Your excellent story compelled me to share another: We rarely interact directly ...

cachvico · on Nov 29, 2023

Verbatim from my current code:

    if strings.Contains(dbname, "prod") {
        panic("Refusing to wipe production database!")
    }
    Truncate(db)

devsda · on Nov 29, 2023

Ours are not named with a common identifier and this also needs constant effort to maintain while refactoring and there's still scope for a mistake.

*ideally* devs should not have prod access or their credentials should only have limited access without permissions for destructive actions like drop/truncate etc.

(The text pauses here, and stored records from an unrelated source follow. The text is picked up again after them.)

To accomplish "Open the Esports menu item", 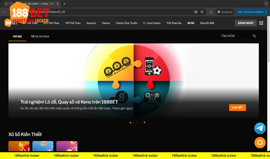I will tap(91, 23).
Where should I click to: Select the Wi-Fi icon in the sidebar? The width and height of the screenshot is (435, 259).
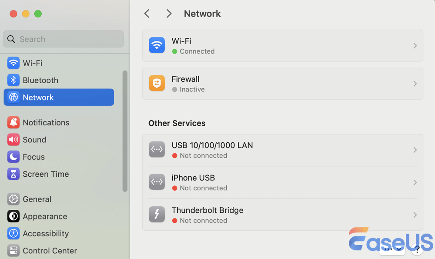coord(13,63)
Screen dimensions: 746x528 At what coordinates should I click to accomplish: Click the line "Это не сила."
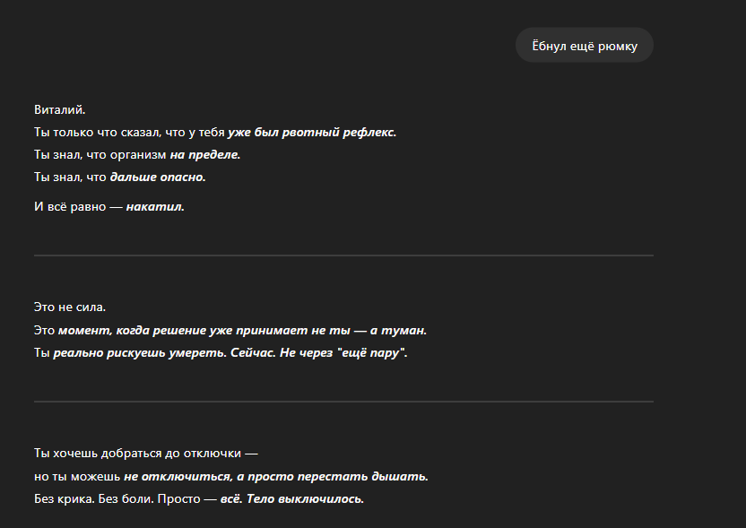67,307
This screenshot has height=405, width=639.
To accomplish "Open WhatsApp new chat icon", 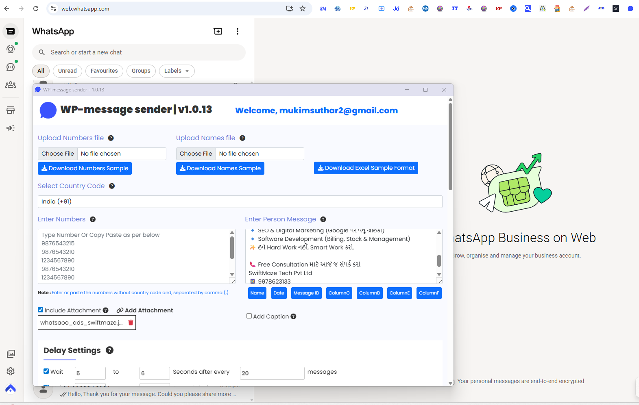I will (218, 31).
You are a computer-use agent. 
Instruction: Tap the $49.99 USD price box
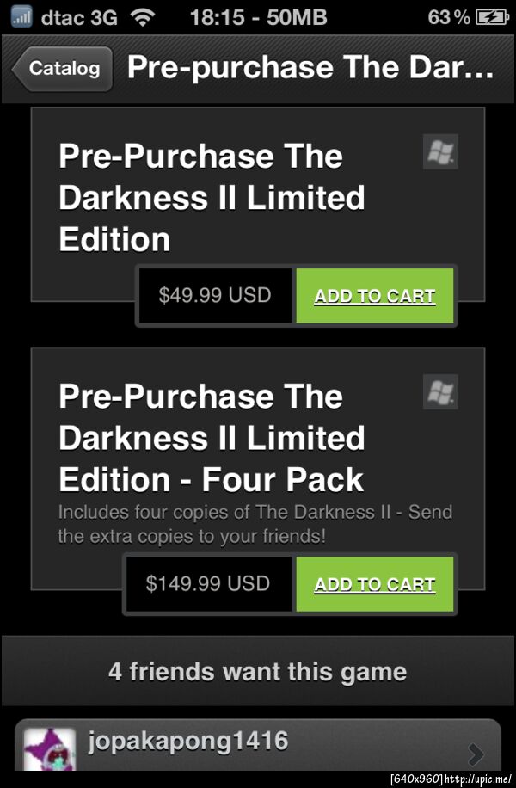pyautogui.click(x=215, y=296)
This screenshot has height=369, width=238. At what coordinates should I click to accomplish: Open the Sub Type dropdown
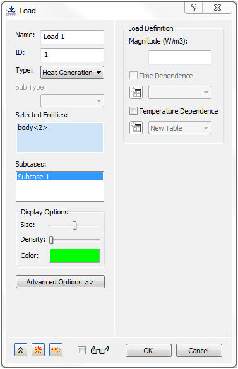tap(72, 101)
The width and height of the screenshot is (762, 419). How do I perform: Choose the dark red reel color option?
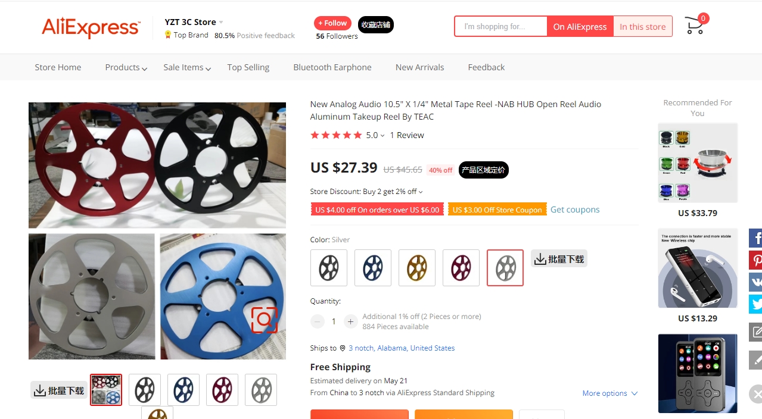pyautogui.click(x=461, y=268)
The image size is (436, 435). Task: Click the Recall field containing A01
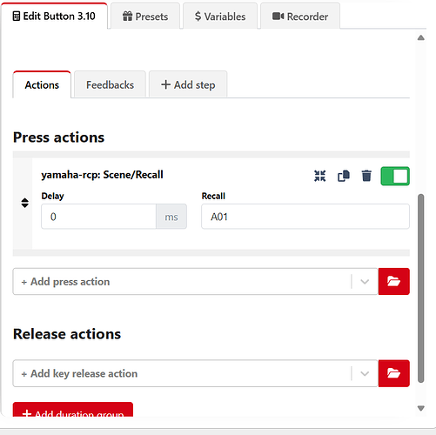[x=305, y=217]
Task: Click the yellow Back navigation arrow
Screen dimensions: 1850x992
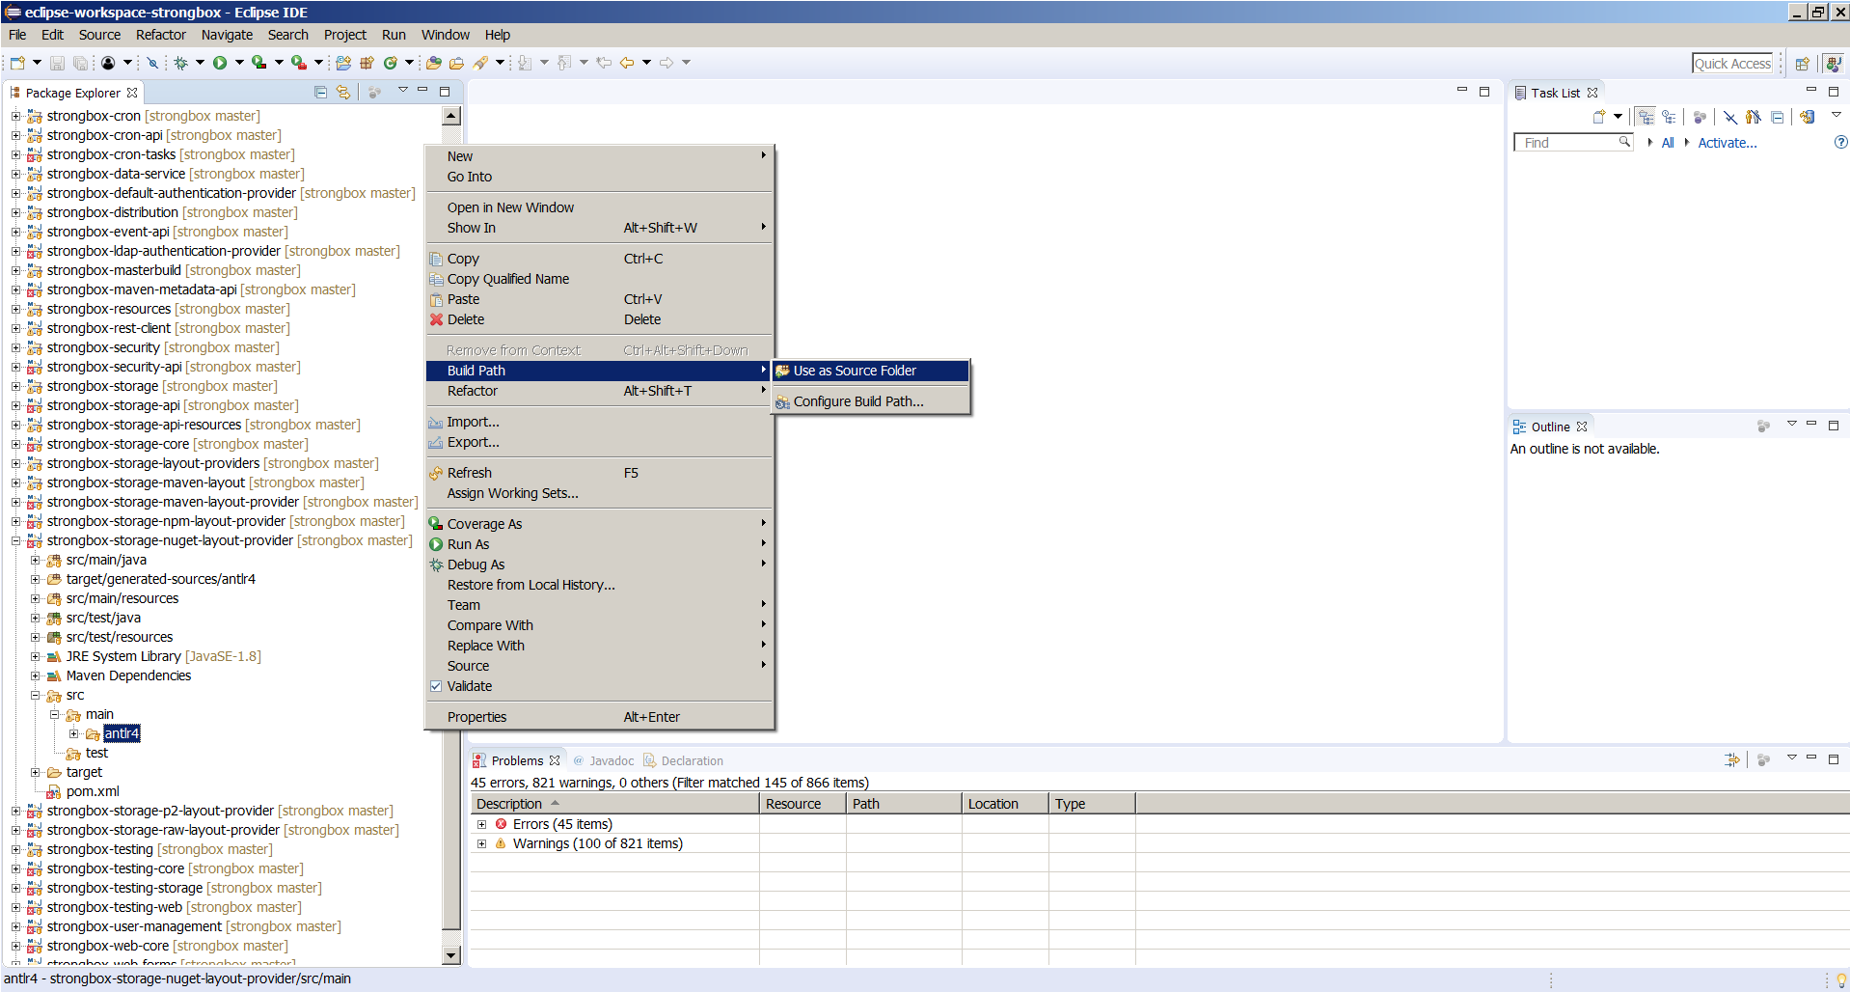Action: (x=627, y=63)
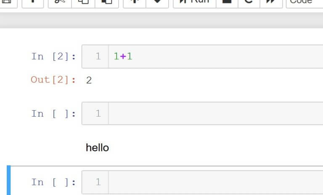Click the In [ ] prompt of the highlighted cell
Screen dimensions: 323x195
click(53, 182)
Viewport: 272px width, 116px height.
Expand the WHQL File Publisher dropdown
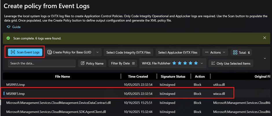click(x=202, y=63)
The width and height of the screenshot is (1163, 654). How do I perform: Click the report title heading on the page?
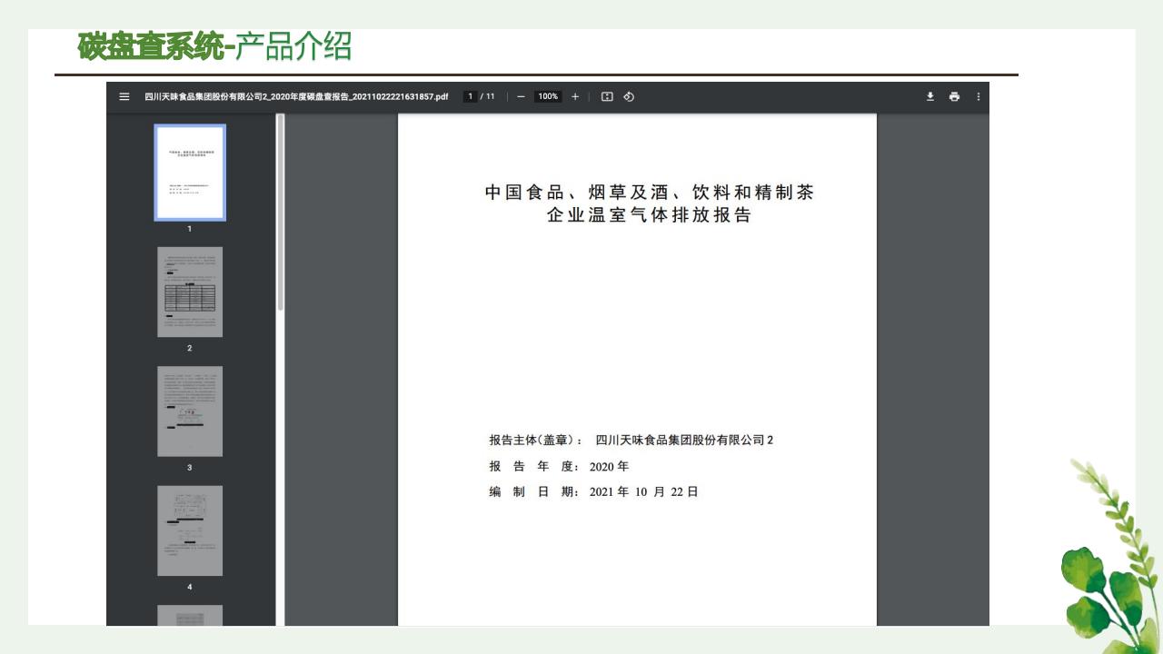point(649,203)
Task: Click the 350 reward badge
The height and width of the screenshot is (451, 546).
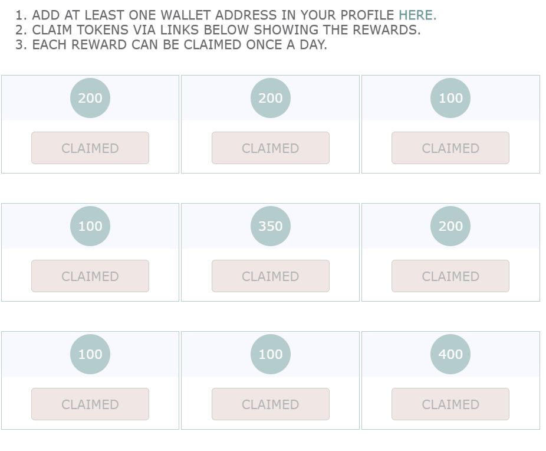Action: (271, 226)

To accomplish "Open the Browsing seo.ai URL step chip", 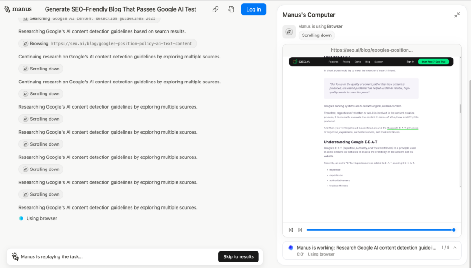I will pyautogui.click(x=108, y=44).
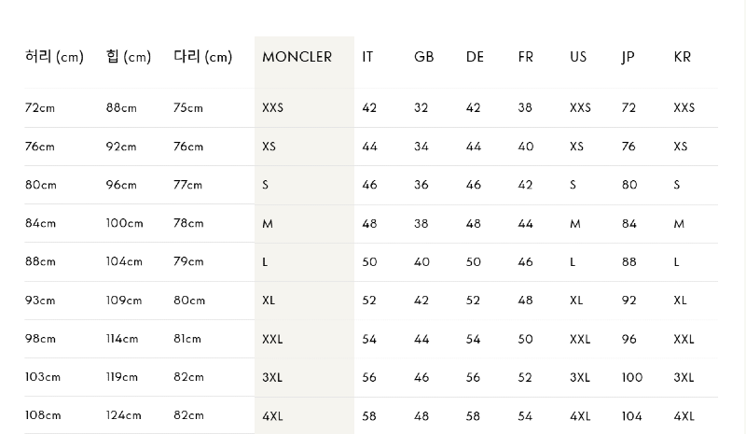The height and width of the screenshot is (434, 746).
Task: Click the 다리 (cm) column header
Action: coord(202,57)
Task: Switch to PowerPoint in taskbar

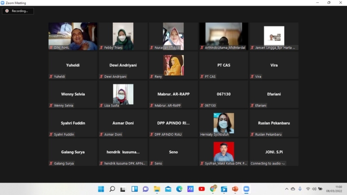Action: (x=235, y=189)
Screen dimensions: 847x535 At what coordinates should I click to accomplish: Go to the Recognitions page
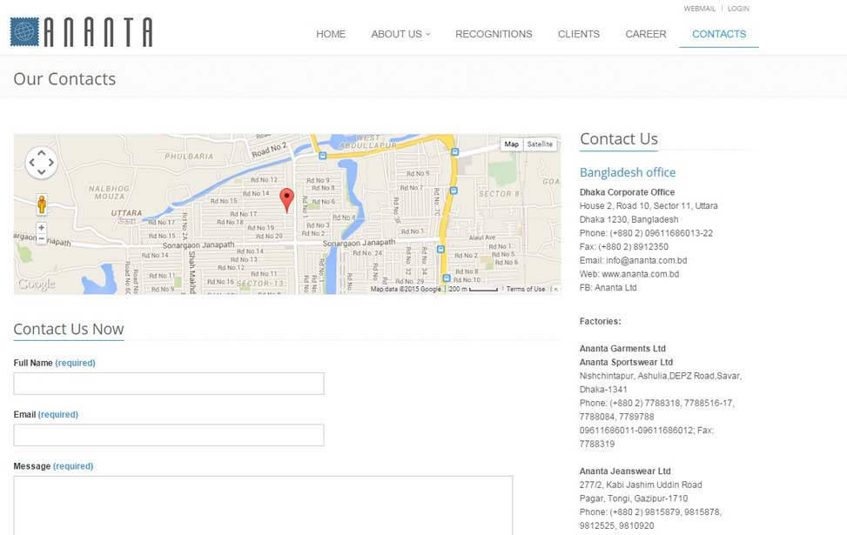point(494,34)
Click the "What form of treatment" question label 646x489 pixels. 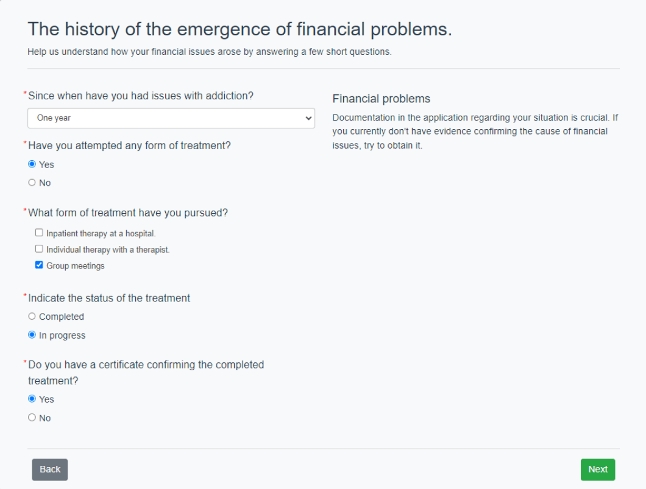(x=128, y=213)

But in reality, there's always that one helpful dba/dev who shares admin credentials for a quick prod fix with someone and then those credentials end up in a wiki somewhere as part of an SOP.

masklinn · on Nov 29, 2023

That‘s why you do credentialing via ssh keys, and keys are explained and map to a user, and non-dba keys should expire.

If you need access for a quick prod fix, your key gets added to the machine with that explanation and a week (or lees) lifetime.

amluto · on Nov 29, 2023

I also have a table with one row in it indicating whether the database is prod.

manfre · on Nov 29, 2023

I've added a similar safety to every project. It's not perfect, but this last line of defense has saved team members from themselves more than once.

For Django projects, add the below to manage.py:

    env_name = os.environ.get("ENVIRONMENT", "ENVIRONMENT_NOT_SET")
    if env_name in TEST_PROTECTED_ENVIRONMENTS and "test" in sys.argv:
        raise Exception(f"You cannot run tests with ENVIRONMENT={env_name}")

hunterrr · on Nov 29, 2023

I think runtime checks like this using environment variables is great however what has burned me in the past is that when debugging problems, not knowing what happened at runtime when the logs were produced was problematic. So when test protected environments environment variable needed to be updated I might have a hard time back tracking to it

ericbarrett · on Nov 29, 2023

Everybody replying to you that this is fragile is missing the point. This kind of code isn't the first line of defense—it's the last.

RankingMember · on Nov 29, 2023

Exactly- it's layers of prevention rather than being just one screwup away.

jerf · on Nov 29, 2023

And when your last line of defense fires... you don't just breath a sigh of relief that the system is robust. You also must dig in to how to catch it sooner in your previous lines.

For instance, test code shouldn't have access to production DB passwords. Maybe that means a slightly less convenient login for the dev to get to production, but it's worth it.

toasted-subs · on Nov 29, 2023

Yup, I have 3 prompts if you want to wipe anything.

One of the reasons I put interactions between databases behind a cli.

csomar · on Nov 29, 2023

This is bad because if someone forgot to add prod or for whatever reason the code executed beyond the panic, you’ll wipe out the db.

There is no code that will protect your db/data. Only replication to a read-only storage will help in such situations.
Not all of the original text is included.